Specific Short Tandem Repeat Loci Detection in Prenatal Diagnosis of Fetal Chromosomal Diseases.

It was to investigate the value of quantitative fluorescence PCR (QF-PCR) for the selection of specific short tandem repeat (STR) in prenatal diagnosis of fetal chromosomal diseases. Amniotic fluid (AF) and villus samples were obtained from 80 pregnant women at 16-20 weeks of gestation, and venous blood samples were obtained from 60 normal individuals to extract and prepare peripheral blood chromosome, AF cell chromosome, and villus cell chromosome samples for specific STR locus detection.

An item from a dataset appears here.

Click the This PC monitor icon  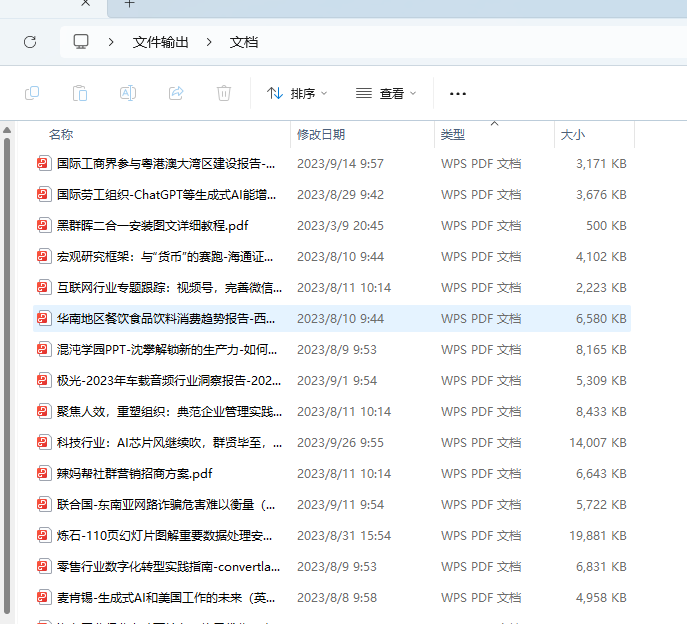click(81, 42)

It showed that the area ratio of AMX peak to AMY peak in the Genescan typing map of peripheral blood DNA of normal males was close to 1:1, while the Genescan typing map of peripheral blood DNA of normal females had only AMX peak and no AMY peak. Normal heterozygous individuals had an area ratio between 1 and 1.45 for venous blood, 1.002 and 1.27 for villous samples, and 1 and 1.35 for AF samples. The karyotype of a male fetus was 46, XY, inv [9] (p11: q13), and the structure of fetal chromosome 9 was inverted (interarm), and the site of structural inversion was band 1 in the short breech 1 region and band 3 in the long arm 1 region of chromosome 9. It suggested that QF-PCR can effectively identify the normal human body and cases by selecting specific STR locus detection, which has a good application value for prenatal diagnosis of fetal chromosomal diseases.